### THE PROBLEM:
The line containing "Viewport: 610px width, 878px" marks the start of the required copy, which runs to the final line of the entries; return those lines exactly, without any pictures.

Records excerpted from a collection
((

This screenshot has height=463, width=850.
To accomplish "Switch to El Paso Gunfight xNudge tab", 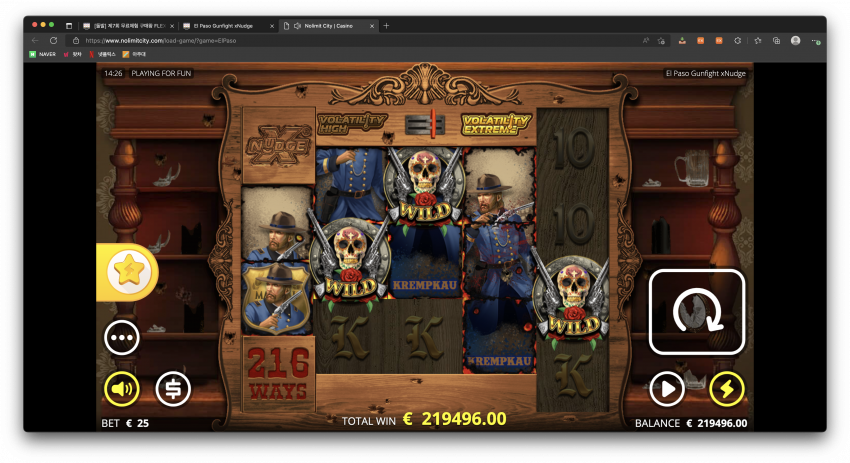I will (x=223, y=25).
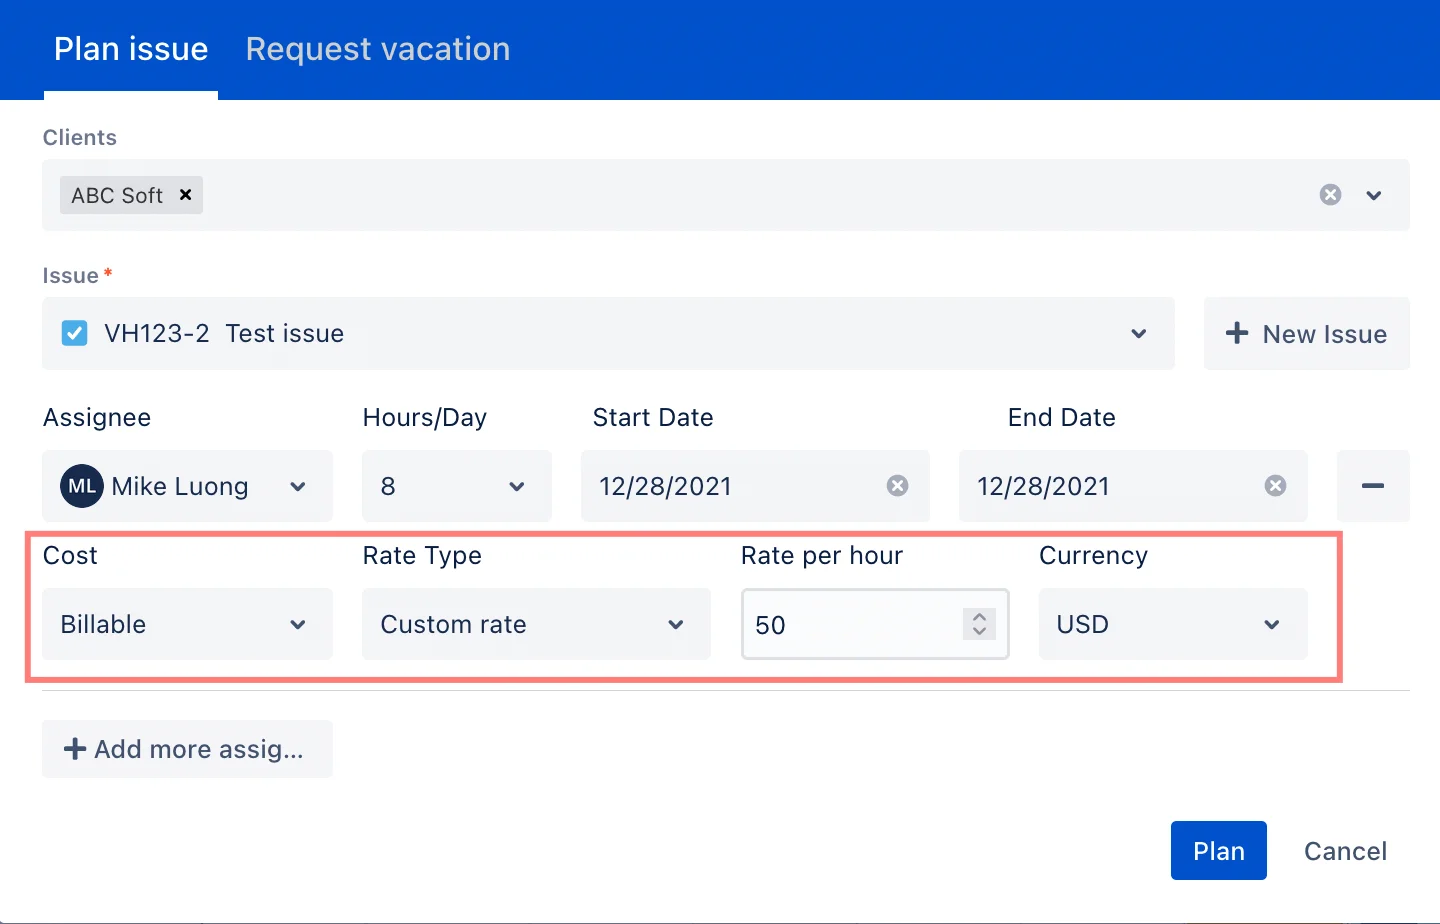Cancel the issue planning
The width and height of the screenshot is (1440, 924).
[x=1345, y=850]
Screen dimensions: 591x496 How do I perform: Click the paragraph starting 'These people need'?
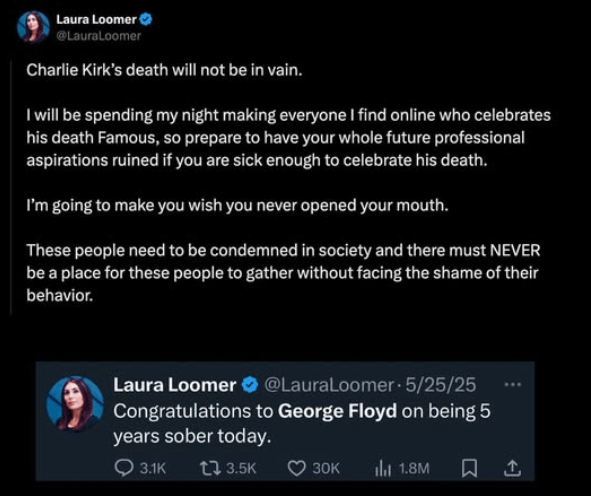(x=283, y=273)
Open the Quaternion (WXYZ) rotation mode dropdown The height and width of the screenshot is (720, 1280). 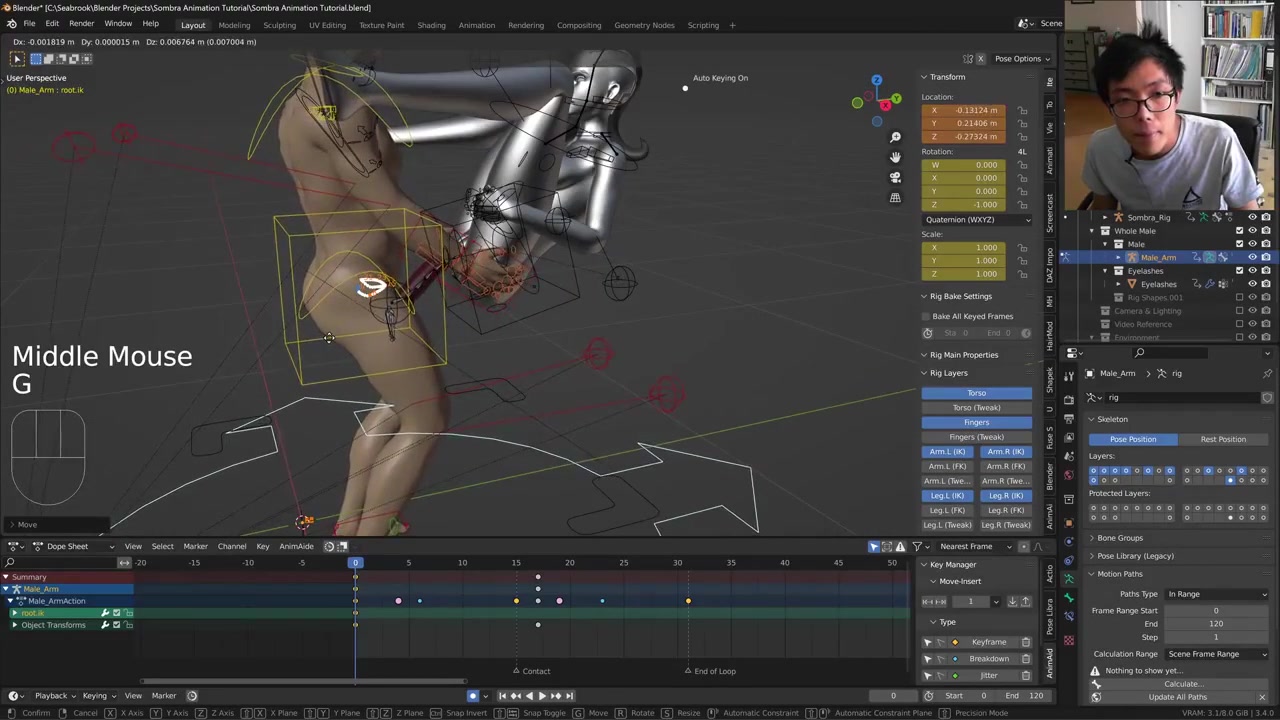pyautogui.click(x=976, y=220)
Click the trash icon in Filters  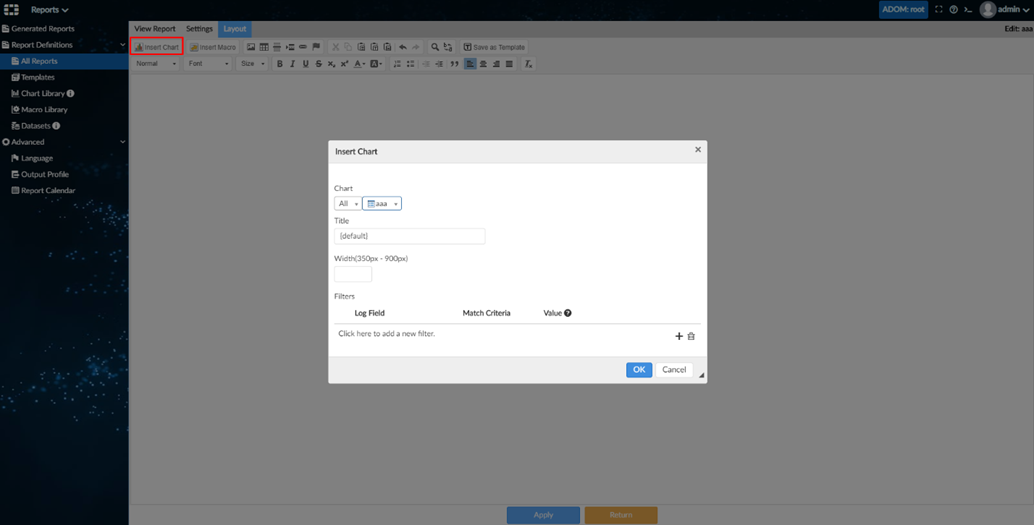coord(691,336)
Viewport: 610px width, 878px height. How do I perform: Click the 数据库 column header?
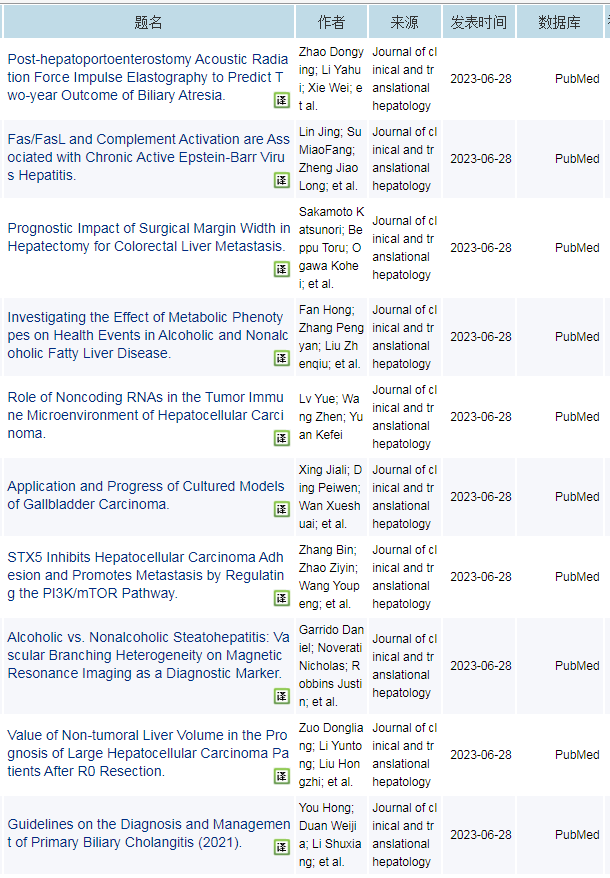click(559, 22)

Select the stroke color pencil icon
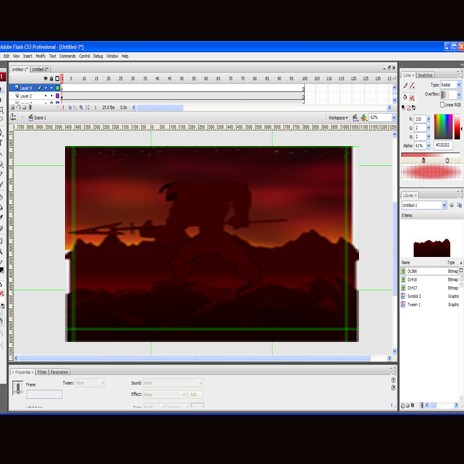pyautogui.click(x=405, y=86)
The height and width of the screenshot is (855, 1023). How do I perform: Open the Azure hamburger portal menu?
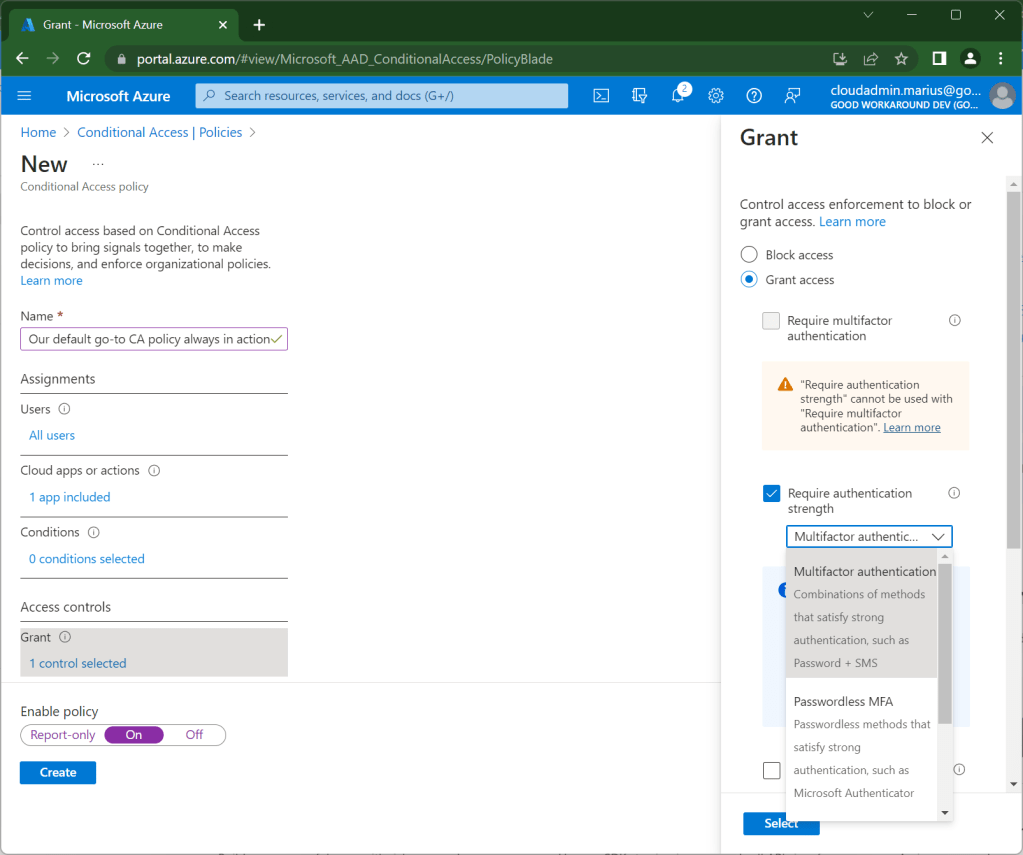coord(25,96)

))

### EXERCISE RESPONSE:
Viewport: 610px width, 878px height. How do I perform: Click the 数据库 column header?
click(559, 22)

Select the stroke color pencil icon
pyautogui.click(x=405, y=86)
The height and width of the screenshot is (855, 1023). How do I perform: Open the Azure hamburger portal menu?
coord(25,96)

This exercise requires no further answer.